::: Texto fornecido

Recentemente falei na Academia Pernambucana de Letras sobre Marcel Proust, mais especificamente sobre “À sombra das raparigas em flor”, cujo aparecimento completou cem anos em junho deste ano. Sobre o genial escritor francês, autor do mais longo romance já escrito — “Em busca do tempo perdido” —, costumo dizer que há uma espécie de “demanda reprimida”, embora (ou por isso mesmo) também haja um pêndulo proustiano que há décadas oscila entre o submergir e o ressurgir. Pelo menos no Brasil.
Há uns sete anos, um grande jornal carioca estampava que Proust estava na moda no Rio de Janeiro, assim como esteve em outros anos do século passado. Lia-se Proust ou, pelo menos, citava-se Proust, o que é sempre elegante, mas nem sempre verdadeiro e orgânico. Dirão que o que chamo de “demanda reprimida” também poderia se referir a outros grandes nomes da literatura: Machado, Flaubert, Eça de Queiroz e muitos outros que vão da “lei da morte se libertando”, como diria Camões. Verdade. Mas, no caso, quero me referir ao genial francês de quem se costuma dizer que não tem leitores, mas verdadeiros devotos. Incluo-me entre estes, ainda que o verniz do pitoresco me deixe um estranho e falso brilho…
Proust em sua imensa obra escreveu, não sem razão, que os “nomes são desenhistas fantasiosos” e que por isso, não raro, nos divorciam da verdade ou nos levam para longe dela. Com o próprio Proust se dá o mesmo. Não preciso fazer uma pesquisa aprofundada para saber que se associa ao seu nome, do ponto de vista mundano e, portanto, do lugar-comum, uma teia de outros nomes que vieram se colar à sua pessoa e, por metonímia, ao seu grande romance: a saber: aristocrático, burguês, refinado, alienado (Sartre, que não chega a seus pés, cantou essa pedra) e por aí vai; por outro lado, é o autor da memória, da crônica “social” da Belle Époque, o ser enfermiço e distante do mundo real, etc., etc. Escusado dizer que são reducionismos de quem, muitas vezes, ouve cantar o galo sem saber aonde. Há, nessas visões de Proust, apenas meias-verdades, e o nosso autor é seguramente muito mais do que se imagina. Naturalmente, num simples artigo não posso provar por quê, mas não custa, em sua defesa, lembrar alguns pontos essenciais de sua obra.

::::::
::: Registros fornecidos

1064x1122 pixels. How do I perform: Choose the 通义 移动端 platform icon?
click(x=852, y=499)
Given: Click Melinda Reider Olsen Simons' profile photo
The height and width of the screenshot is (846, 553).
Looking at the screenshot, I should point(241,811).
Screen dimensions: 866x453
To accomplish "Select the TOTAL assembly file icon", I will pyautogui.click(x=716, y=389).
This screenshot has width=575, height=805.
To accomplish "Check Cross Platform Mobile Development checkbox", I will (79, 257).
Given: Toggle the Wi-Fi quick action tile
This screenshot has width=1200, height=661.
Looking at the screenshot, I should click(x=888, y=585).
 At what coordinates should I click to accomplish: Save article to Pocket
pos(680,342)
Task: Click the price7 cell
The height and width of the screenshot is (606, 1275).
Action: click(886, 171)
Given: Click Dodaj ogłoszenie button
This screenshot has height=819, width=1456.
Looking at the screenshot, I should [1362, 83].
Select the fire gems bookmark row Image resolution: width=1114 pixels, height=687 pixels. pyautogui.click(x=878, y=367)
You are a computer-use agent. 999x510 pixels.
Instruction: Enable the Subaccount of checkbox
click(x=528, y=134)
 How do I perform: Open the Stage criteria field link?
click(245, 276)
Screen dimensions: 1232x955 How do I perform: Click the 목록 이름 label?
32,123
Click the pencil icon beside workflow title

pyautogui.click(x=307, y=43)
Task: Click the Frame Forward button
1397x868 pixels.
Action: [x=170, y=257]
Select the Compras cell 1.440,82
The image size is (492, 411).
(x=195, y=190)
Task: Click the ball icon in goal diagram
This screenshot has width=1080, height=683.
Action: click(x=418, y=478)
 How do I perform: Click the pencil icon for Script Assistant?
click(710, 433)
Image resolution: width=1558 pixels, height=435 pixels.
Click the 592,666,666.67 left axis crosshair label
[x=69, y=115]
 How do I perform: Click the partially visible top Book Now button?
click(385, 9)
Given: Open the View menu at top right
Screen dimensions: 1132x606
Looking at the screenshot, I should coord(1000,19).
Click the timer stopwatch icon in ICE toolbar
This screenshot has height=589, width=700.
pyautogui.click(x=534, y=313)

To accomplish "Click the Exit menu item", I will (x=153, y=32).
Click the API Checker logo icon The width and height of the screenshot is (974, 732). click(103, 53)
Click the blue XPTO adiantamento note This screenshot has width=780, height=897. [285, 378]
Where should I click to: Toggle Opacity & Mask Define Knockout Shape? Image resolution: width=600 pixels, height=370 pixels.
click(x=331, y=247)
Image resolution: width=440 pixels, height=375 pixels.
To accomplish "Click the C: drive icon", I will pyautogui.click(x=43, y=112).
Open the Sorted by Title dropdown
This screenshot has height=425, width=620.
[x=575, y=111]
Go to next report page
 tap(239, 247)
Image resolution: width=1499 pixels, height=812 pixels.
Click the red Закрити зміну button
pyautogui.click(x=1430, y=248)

::::::

- [Enunciado da tarefa] Reescreva de forma mais breve o parágrafo do texto sobre Proust que começa com “Proust em sua imensa obra escreveu”, mantendo seus fatos principais.

- [A solução] Proust escreveu que os “nomes são desenhistas fantasiosos” e muitas vezes nos afastam da verdade, e o mesmo acontece com ele. No lugar-comum, colaram-se ao seu nome e ao seu romance rótulos como aristocrático, burguês, refinado e alienado (este último dito por Sartre). Também o veem como autor da memória e da crônica “social” da Belle Époque, um ser enfermiço e distante do mundo real. São reducionismos e meias-verdades, pois o autor é muito mais do que se imagina. Um simples artigo não pode provar isso, mas vale lembrar alguns pontos essenciais de sua obra.